━━━ MATERIAL TO PROCESS

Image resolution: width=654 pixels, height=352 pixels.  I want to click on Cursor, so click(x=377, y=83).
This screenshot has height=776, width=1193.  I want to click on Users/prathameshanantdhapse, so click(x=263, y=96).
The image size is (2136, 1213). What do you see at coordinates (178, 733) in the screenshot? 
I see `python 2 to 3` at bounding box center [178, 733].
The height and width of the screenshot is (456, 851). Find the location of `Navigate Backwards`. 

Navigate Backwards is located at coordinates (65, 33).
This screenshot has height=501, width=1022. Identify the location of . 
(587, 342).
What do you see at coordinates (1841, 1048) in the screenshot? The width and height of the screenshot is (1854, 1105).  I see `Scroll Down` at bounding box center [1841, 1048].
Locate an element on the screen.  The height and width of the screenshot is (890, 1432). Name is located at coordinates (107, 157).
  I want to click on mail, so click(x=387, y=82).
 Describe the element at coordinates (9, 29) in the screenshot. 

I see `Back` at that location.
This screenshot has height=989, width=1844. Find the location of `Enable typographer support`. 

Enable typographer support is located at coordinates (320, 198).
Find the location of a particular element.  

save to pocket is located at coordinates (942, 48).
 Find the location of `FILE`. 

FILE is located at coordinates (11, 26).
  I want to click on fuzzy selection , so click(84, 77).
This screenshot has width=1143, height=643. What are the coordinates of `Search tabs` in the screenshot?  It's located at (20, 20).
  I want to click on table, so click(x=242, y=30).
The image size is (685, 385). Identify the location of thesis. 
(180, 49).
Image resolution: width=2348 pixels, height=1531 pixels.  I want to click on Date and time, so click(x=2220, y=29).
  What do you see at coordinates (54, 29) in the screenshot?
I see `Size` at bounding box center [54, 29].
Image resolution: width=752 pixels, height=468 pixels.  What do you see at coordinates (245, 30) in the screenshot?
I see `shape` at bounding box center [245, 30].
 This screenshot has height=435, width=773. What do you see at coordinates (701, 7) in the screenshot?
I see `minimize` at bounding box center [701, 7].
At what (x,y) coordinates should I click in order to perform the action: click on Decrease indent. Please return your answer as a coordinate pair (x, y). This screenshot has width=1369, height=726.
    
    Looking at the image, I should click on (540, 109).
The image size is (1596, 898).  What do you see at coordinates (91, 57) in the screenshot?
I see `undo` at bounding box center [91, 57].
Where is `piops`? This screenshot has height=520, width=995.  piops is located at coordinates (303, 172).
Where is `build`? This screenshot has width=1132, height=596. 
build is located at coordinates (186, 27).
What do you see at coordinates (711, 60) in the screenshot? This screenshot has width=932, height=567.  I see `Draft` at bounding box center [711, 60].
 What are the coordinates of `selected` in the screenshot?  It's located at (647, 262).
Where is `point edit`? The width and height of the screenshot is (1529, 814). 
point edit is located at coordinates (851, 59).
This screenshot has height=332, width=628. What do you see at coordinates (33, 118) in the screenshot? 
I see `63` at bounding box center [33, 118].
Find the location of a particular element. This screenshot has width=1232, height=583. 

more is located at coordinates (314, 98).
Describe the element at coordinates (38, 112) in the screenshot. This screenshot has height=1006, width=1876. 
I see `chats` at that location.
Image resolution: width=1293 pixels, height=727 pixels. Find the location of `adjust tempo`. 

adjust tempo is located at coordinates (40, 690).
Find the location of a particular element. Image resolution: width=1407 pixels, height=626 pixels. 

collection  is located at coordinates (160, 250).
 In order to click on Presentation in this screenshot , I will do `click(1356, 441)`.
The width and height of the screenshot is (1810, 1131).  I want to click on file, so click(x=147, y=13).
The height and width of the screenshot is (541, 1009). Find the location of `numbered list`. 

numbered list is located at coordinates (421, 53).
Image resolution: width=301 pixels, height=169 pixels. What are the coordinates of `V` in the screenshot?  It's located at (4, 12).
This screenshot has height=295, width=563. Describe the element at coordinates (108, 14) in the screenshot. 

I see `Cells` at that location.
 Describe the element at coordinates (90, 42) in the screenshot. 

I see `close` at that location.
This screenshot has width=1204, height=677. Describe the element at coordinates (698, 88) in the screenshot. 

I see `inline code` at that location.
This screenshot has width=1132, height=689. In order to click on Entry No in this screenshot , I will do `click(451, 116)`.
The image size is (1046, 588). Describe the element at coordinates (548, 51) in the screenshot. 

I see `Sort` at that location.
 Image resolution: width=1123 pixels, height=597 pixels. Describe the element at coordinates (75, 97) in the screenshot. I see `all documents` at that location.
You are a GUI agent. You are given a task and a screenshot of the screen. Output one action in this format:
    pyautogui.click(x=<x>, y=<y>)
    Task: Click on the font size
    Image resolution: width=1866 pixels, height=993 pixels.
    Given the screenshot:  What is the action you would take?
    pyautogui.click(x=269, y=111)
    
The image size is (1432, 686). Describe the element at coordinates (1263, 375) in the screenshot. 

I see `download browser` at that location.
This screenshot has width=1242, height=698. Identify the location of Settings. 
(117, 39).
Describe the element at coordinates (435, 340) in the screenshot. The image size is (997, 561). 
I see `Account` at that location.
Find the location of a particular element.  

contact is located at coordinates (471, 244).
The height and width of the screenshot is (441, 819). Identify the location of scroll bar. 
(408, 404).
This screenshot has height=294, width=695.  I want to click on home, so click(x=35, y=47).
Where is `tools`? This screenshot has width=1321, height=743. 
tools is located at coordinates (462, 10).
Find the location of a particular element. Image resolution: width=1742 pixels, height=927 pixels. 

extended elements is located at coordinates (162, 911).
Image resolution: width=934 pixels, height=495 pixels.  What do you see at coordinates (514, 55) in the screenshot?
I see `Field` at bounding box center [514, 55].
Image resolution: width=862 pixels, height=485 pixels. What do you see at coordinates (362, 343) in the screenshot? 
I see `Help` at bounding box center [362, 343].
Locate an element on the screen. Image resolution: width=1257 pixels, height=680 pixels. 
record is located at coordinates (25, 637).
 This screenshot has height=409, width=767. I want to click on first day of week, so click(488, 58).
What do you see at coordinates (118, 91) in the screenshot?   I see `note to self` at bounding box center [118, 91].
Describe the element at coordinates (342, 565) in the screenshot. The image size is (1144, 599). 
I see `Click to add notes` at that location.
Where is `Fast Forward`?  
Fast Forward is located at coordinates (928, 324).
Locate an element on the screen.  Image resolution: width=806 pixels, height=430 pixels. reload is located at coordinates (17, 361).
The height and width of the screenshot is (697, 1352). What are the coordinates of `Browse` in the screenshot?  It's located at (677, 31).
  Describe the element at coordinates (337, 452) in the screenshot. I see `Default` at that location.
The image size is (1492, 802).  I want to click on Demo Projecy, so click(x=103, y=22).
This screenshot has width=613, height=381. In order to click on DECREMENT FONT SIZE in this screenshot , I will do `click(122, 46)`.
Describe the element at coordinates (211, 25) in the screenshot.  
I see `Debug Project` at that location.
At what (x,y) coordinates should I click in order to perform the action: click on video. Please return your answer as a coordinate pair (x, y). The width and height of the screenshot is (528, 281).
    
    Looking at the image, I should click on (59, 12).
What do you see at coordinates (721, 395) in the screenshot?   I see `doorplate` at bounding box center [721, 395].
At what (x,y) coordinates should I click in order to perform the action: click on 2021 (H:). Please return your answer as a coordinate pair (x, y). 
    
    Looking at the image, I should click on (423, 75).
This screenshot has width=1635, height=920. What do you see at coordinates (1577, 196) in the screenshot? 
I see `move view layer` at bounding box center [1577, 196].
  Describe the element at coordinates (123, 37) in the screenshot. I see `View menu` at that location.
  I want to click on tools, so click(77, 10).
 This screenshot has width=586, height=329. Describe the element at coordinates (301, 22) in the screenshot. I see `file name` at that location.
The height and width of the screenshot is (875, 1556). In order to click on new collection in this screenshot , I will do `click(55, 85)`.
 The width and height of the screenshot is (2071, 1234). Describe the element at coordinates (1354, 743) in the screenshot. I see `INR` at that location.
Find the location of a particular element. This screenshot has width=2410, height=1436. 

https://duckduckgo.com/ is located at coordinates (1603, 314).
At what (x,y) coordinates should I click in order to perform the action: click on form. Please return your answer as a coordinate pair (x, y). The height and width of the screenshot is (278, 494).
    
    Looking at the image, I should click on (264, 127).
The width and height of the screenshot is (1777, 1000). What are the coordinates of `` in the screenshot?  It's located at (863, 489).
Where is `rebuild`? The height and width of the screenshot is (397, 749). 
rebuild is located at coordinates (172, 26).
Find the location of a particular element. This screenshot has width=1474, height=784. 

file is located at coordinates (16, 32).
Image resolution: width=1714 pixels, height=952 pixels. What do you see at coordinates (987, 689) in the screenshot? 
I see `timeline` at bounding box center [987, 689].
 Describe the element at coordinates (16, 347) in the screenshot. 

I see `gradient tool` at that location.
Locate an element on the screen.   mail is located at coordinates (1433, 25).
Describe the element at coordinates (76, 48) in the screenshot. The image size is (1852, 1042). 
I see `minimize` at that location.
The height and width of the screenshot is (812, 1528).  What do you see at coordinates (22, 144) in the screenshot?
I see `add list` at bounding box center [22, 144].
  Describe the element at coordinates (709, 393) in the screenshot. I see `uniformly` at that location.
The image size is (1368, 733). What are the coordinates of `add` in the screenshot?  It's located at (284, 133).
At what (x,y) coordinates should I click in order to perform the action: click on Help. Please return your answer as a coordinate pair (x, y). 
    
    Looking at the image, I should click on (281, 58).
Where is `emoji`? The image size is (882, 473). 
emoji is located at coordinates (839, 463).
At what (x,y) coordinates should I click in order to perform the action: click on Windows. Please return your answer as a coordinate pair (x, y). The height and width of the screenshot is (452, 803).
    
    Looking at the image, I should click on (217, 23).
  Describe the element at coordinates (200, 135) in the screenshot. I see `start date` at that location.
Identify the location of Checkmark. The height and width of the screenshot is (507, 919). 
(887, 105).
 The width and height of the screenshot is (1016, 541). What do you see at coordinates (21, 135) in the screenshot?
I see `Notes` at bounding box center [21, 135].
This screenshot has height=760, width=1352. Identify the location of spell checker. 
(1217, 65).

━━━━━━

### GIVEN EXERCISE
Please edit the records from the line with "The image size is (1596, 898)." up to and including the line with "center [33, 118].", replacing "Where is" with "Locate" and leaving everything else unchanged. Return only those lines.

### TASK ANSWER
The image size is (1596, 898).  What do you see at coordinates (91, 57) in the screenshot?
I see `undo` at bounding box center [91, 57].
Locate `piops`? This screenshot has height=520, width=995.  piops is located at coordinates (303, 172).
Locate `build`? This screenshot has width=1132, height=596. 
build is located at coordinates (186, 27).
What do you see at coordinates (711, 60) in the screenshot? This screenshot has width=932, height=567.  I see `Draft` at bounding box center [711, 60].
 What are the coordinates of `selected` in the screenshot?  It's located at (647, 262).
Locate `point edit`? The width and height of the screenshot is (1529, 814). 
point edit is located at coordinates (851, 59).
This screenshot has height=332, width=628. What do you see at coordinates (33, 118) in the screenshot? 
I see `63` at bounding box center [33, 118].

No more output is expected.